Many argue the department should have proposed raising its fishing and hunting license fees to to narrow its funding gap, instead of closing the facility.
With expenses mounting and revenue declining, the Vermont Department of Fish and Wildlife saw closing Salisbury Fish Culture Station as a source of savings.
The department’s commissioner, Louis Porter, acknowledged that shutting down this hatchery, the primary source of trout eggs for the state, will likely lead to a decrease in revenue brought to the state by anglers.
“Fishing is a very significant economic driver in Vermont,” Porter said. “But the fact of the matter is that with expenses increasing faster than our revenue, we need to budget within our revenue.”

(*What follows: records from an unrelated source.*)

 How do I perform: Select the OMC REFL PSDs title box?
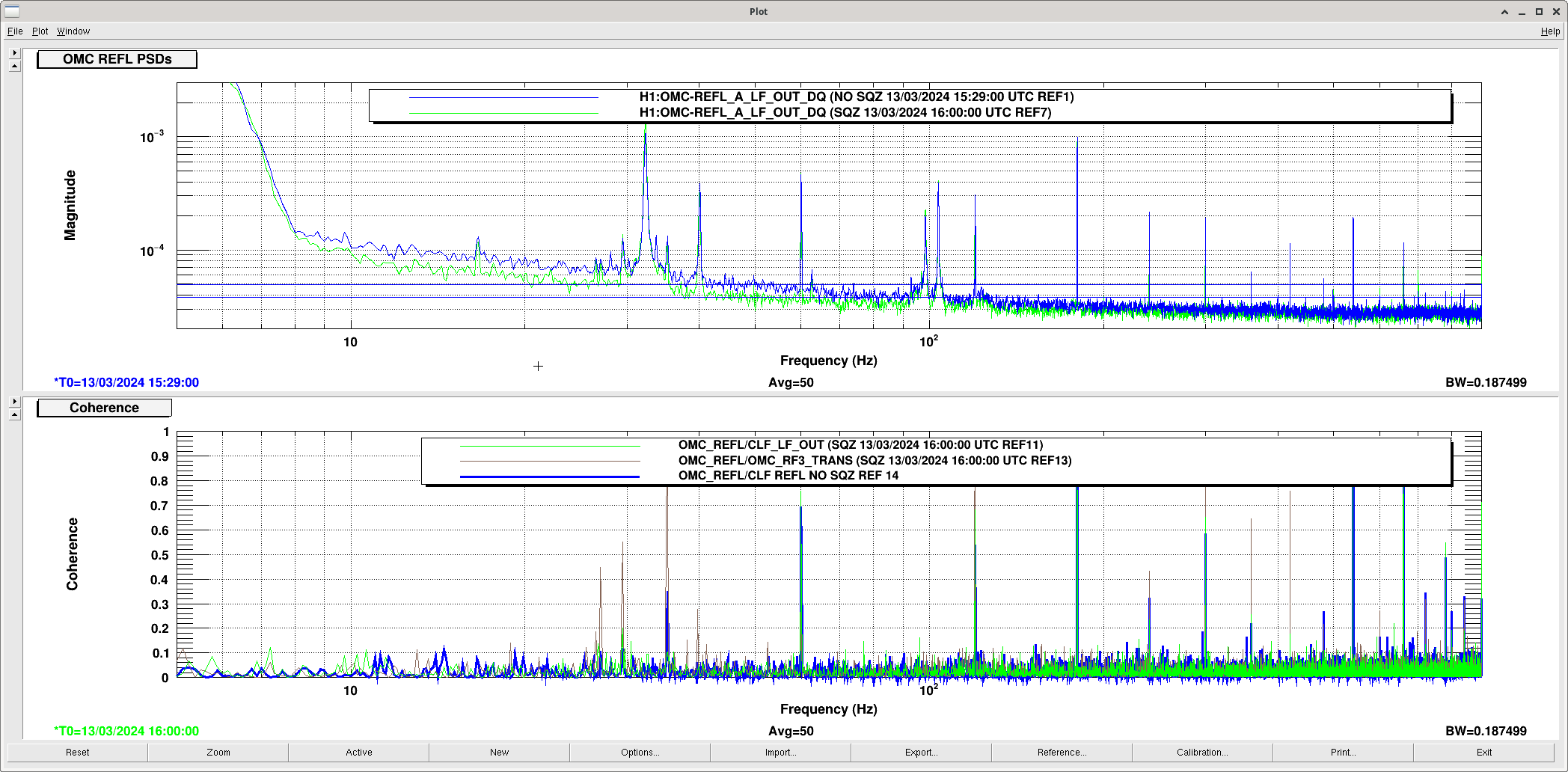point(117,59)
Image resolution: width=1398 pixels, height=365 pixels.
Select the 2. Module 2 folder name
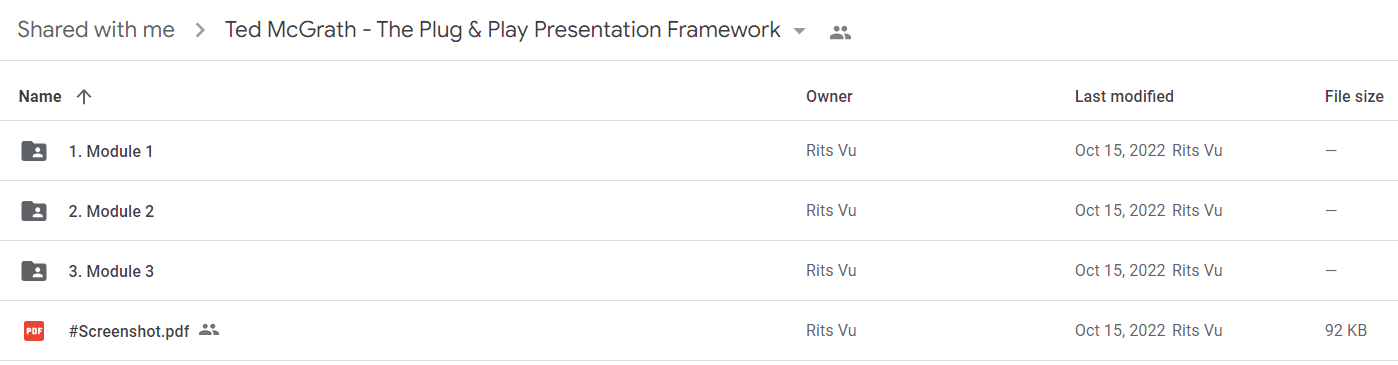[111, 211]
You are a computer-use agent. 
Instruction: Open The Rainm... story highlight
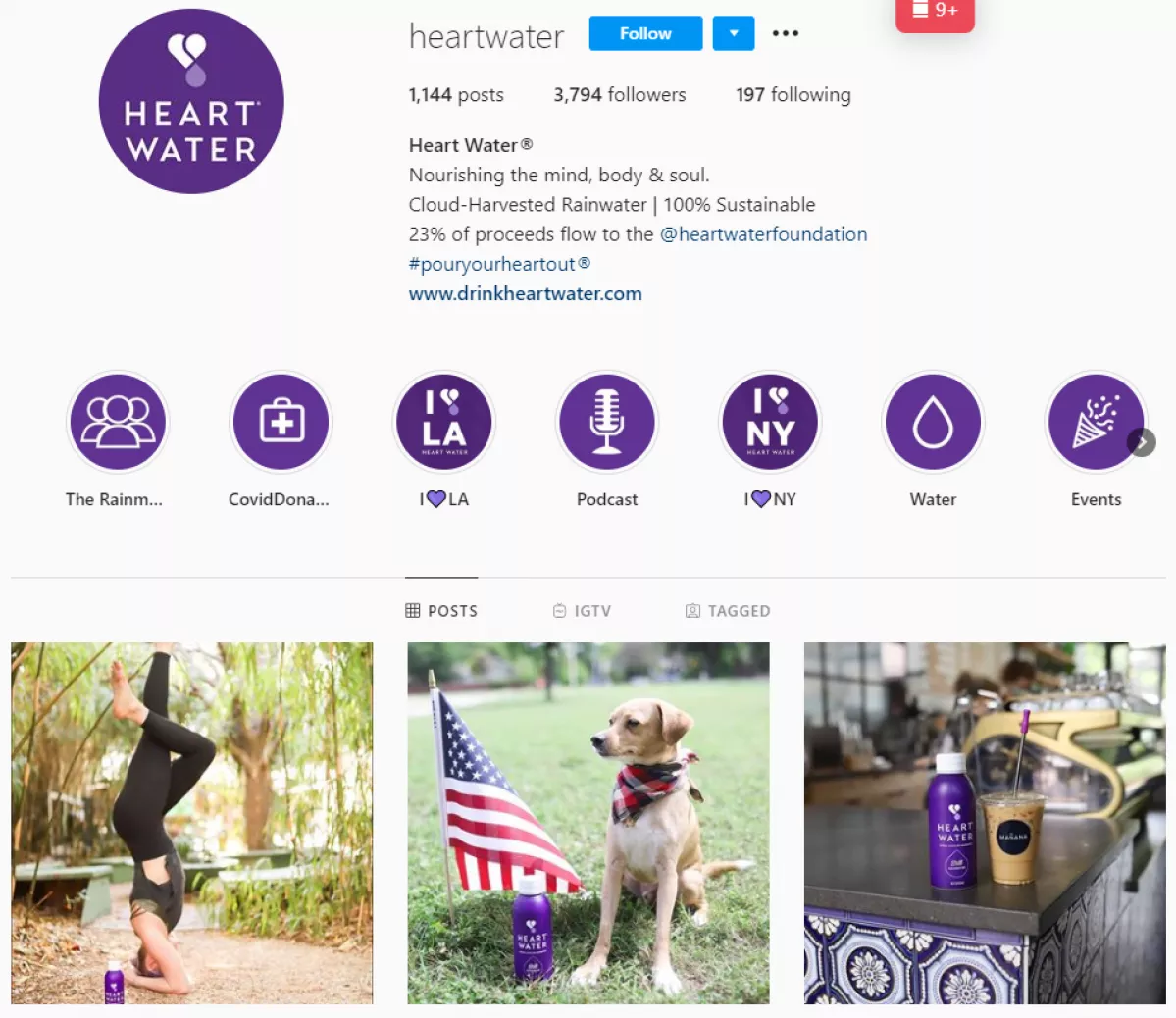[118, 422]
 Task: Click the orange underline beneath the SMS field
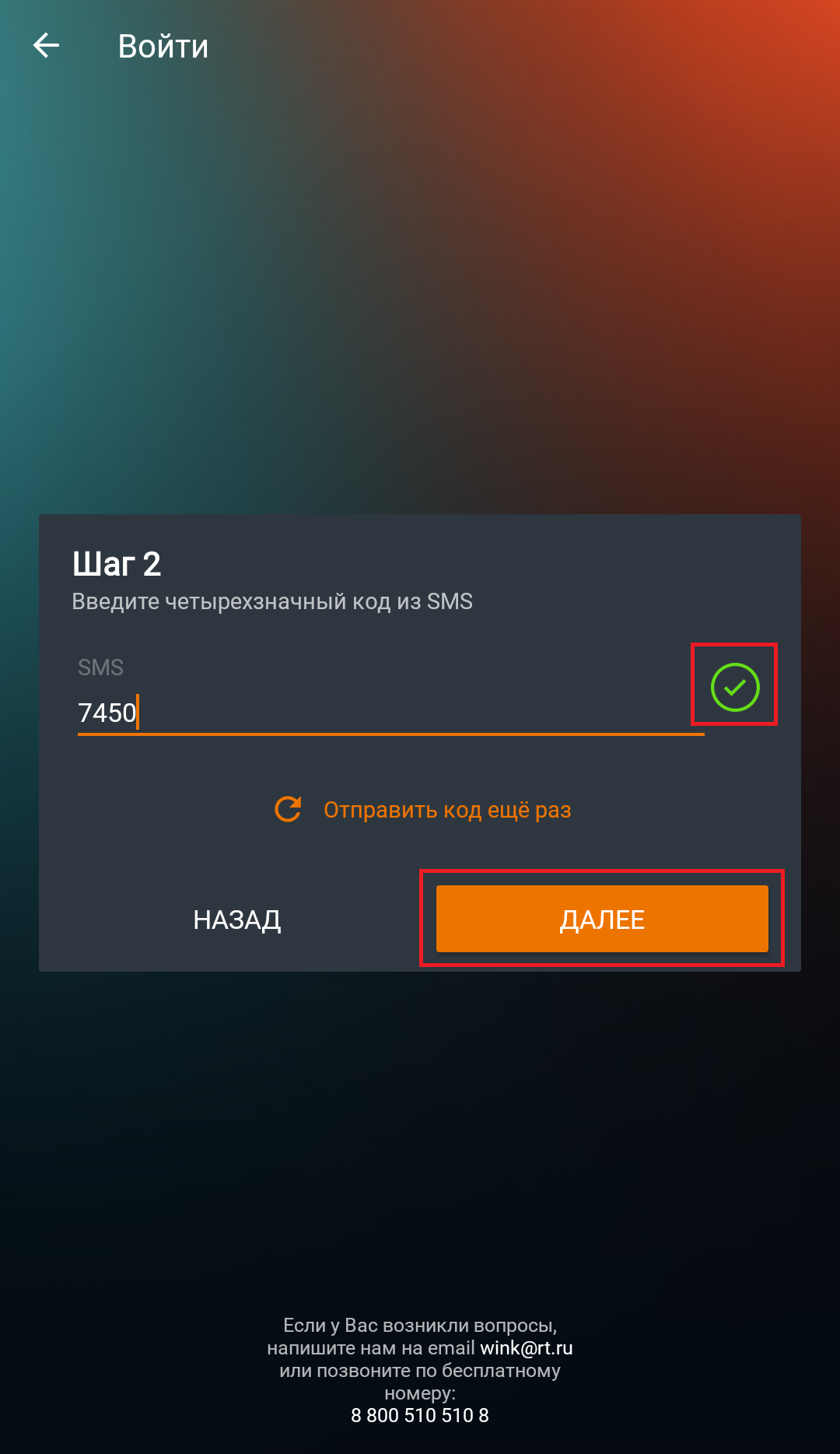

Porter also noted that the Salisbury hatchery produces a significant amount of fish waste that discharges into a nearby stream. If the facility remained open, the state would likely need to spend $12-13 million to meet state and federal clean water standards, he said.
“We needed the operating savings. We knew that hatcheries were one of the few places we could go for those savings, and this hatchery had another problem looming in the future,” Porter said, referencing the costly waste management overhaul.
James Ehlers, the executive director of Lake Champlain International, an organization that advocates for water quality with a focus on recreational fishing, said the Scott administration’s plan would be “disastrous” for Vermont’s fish populations.
“We are talking about basically, making our waterways devoid of life,” Ehlers said. “Fishing license sales are going to tank. Why would people who fish for leisure travel to Vermont to fish in streams with no fish?”
Currently, fishing in Vermont generates over $30 million in economic activity each year, according to Porter.
Sen. John Rodgers, D-Essex/Orleans, a member of the Senate Committee on Natural Resources, said the department should have recommended increasing the cost of hunting and fishing permits to close its revenue gap.
“This is the type of problem you come into when you have a policy like no new taxes and fees,” Rodgers said of the plan to close the hatchery. “I’ll tell you, the anglers will be much more angry if that hatchery closes than if their fees go up.”
“We know people that come to Vermont to fish spend a ton of money here and when those fish start drying up that money will too,” he added.
Porter said incrementally raising permit fees is not a long-term solution to the department’s financial struggles. He added that he and the governor also want to avoid raising the cost of living in Vermont.
“One small piece of that is the cost of our licenses,” he said.
Porter said his department’s revenue decline has been driven, in part, by fewer Vermonters paying for fishing and hunting licenses, as the state becomes more urbanized.
Currently a five-year fishing license costs Vermonters $124 and a combination fishing and hunting five-year permit costs $204. One-year fishing licenses are $26 and hunting licenses are $26. A combined one-year license is $42.
If the state decides to shut down the Salisbury hatchery, the commissioner said that over time, Vermont’s other four hatcheries would fill some of the void it leaves behind.
Porter admitted that closing the hatchery would likely result in fewer fish, leading to a decline in people fishing in-state. But he stressed it would not destroy the state’s fishing stocks or the ability for people to enjoy the sport.
“It’s not going to be the end of fishing in Vermont by any means,” Porter said.